COVID-19: le ralentissement économique a-t-il un effet sur les GES?

Q : «D’un point de vue positif, avec la réduction des activités due à la COVID-19, il y aura surement un impact favorable sur la réduction des émissions de gaz à effet de serre. Commence-t-on à avoir de l’information à ce sujet? Et d’un point de vue négatif, le réchauffement climatique aurait-il un impact sur l’apparition de pandémies? Pensons au SRAS et au H1N1», demande Daniel Guilbault, de Saint-Augustin-de-Desmaures.


R : La pandémie paralyse la planète au complet et confine les gens chez eux. Du point de vue environnemental, il serait tentant de croire que l’important ralentissement économique aide à réduire le niveau de pollution. Dans les faits, oui… mais pour un moment seulement.

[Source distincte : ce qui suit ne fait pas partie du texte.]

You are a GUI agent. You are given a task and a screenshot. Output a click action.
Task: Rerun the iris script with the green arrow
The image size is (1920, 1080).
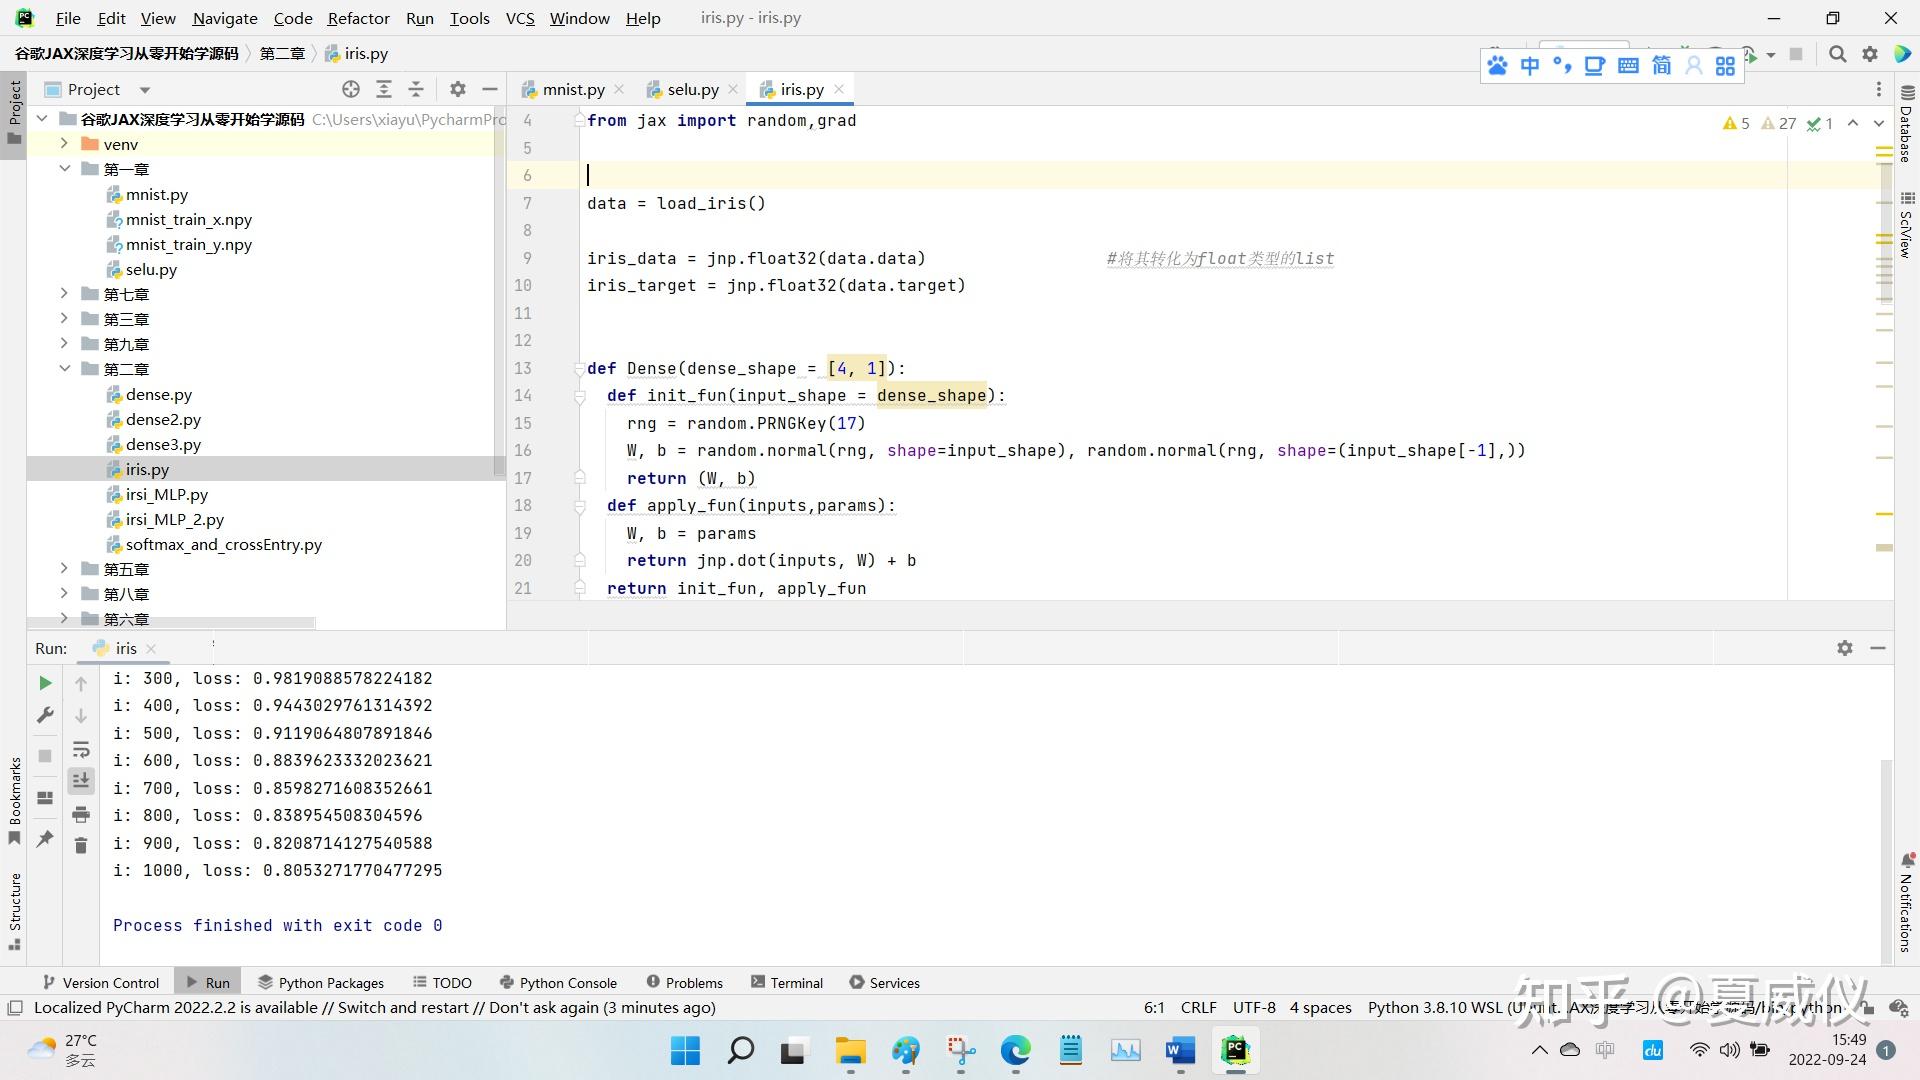(45, 683)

Des chercheurs de l’Université Bocconi, en Italie, ont rapporté une amélioration de la qualité de l’air en examinant les données du satellite Sentinel-5P de l’Agence spatiale européenne. Celui-ci a enregistré les concentrations en dioxyde d’azote (NO2), un gaz polluant émis notamment par les véhicules et les centrales au charbon. Entre décembre et mars, il y a eu une diminution de 10 à 30% des concentrations en NO2 au-dessus de la plupart des grandes villes en quarantaine de Chine et d’Italie, ainsi que des particules fines.

Claude Villeneuve, professeur et directeur de la Chaire en éco-conseil à l’Université du Québec à Chicoutimi, constate aussi ce ralentissement en étudiant les données compilées par la National Oceanic and Atmospheric Administration (NOAA). «On remarque un plateau entre décembre et février correspondant à la diminution d’à peu près 25% des émissions de carbone en Chine. On est présentement à 414 ppm au niveau global alors qu’on devrait être à environ 415 ppm en se fiant aux tendances», explique-t-il.

Selon lui, dépendamment de la longueur de cette pause forcée, 2020 pourrait être une année où il n’y aura pas de hausse globale de nos émissions de gaz à effet de serre. Cependant, le chercheur souligne qu’il est très difficile de prévoir ce qui se passera au cours des prochains mois.

Lors de la récession économique mondiale de 2007, il y a également eu une diminution des émissions de gaz à effet de serre, rappelle M. Villeneuve. Mais ces périodes d’accalmie sont temporaires.

«La réaction semble unanime de la part des gouvernements : ils promettent de relancer la machine une fois la pandémie passée pour rattraper la croissance perdue». Cela reste à voir, mais la reprise frénétique des activités économiques devrait faire remonter les émissions polluantes au même point qu’avant la pandémie.

Effet des changements climatiques

Les changements climatiques ont un effet certain sur la façon dont les maladies infectieuses se propagent.

C’est surtout le cas pour les pathogènes transmis par des vecteurs (moustiques ou tiques), comme ceux qui causent la malaria, le Zika ou la maladie de Lyme.  L’aire de répartition de ces vecteurs s’agrandit avec le réchauffement climatique.

L’effet est différent pour les virus propagés par les humains comme ceux de la grippe et de la COVID-19. Il n’est pas possible d’établir de lien entre les changements climatiques et l’émergence de ce nouveau coronavirus.

Plusieurs études suggèrent toutefois que le risque d’épidémie augmente à mesure que des régions deviennent moins habitables, forçant la migration de certains animaux, comme les chauve-souris. La destruction des écosystèmes et en particulier la déforestation peut aussi accélérer la transmission de maladies, en augmentant les contacts avec la faune sauvage.

Enfin, dans une étude publiée en 2019 dans Proceedings of the National Academy of Sciences (PNAS), des chercheurs japonais démontraient que l’exposition de souris à une température ambiante plus élevée (36 °C)  «altérait leur réponse immunitaire face à l’infection du virus de la grippe». Bien que l’étude ait été réalisée chez la souris, les scientifiques pointent vers de possibles problèmes de santé publique chez l’humain dans un monde de plus en plus chaud.